(Work to complete): The result should be the lines from the one holding "Task: Clear the" to the final line of the records, retyped exactly.

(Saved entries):
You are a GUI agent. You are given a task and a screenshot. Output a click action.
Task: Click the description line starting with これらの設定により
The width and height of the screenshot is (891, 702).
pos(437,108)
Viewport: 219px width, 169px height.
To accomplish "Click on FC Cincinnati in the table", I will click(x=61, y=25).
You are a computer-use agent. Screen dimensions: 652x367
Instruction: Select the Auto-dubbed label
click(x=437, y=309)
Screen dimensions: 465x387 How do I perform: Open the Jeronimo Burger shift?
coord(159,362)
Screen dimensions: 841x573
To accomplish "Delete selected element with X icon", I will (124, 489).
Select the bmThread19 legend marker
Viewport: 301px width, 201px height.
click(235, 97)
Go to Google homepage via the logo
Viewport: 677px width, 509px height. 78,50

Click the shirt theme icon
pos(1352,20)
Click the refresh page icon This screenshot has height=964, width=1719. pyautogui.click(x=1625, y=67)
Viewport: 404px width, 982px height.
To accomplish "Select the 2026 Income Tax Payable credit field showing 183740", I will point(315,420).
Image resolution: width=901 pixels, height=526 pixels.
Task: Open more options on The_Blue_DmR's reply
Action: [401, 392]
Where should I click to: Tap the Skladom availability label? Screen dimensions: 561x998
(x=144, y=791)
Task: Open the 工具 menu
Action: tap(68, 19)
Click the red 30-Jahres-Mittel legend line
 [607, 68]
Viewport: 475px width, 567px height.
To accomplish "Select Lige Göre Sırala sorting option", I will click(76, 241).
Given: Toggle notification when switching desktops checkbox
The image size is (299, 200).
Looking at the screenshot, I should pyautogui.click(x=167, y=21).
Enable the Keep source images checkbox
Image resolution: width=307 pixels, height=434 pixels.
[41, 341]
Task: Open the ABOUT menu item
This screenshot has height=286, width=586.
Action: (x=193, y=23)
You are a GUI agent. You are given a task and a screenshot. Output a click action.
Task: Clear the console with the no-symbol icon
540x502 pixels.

(Output of the exercise):
Task: Clear the console with the no-symbol icon
540x502 pixels.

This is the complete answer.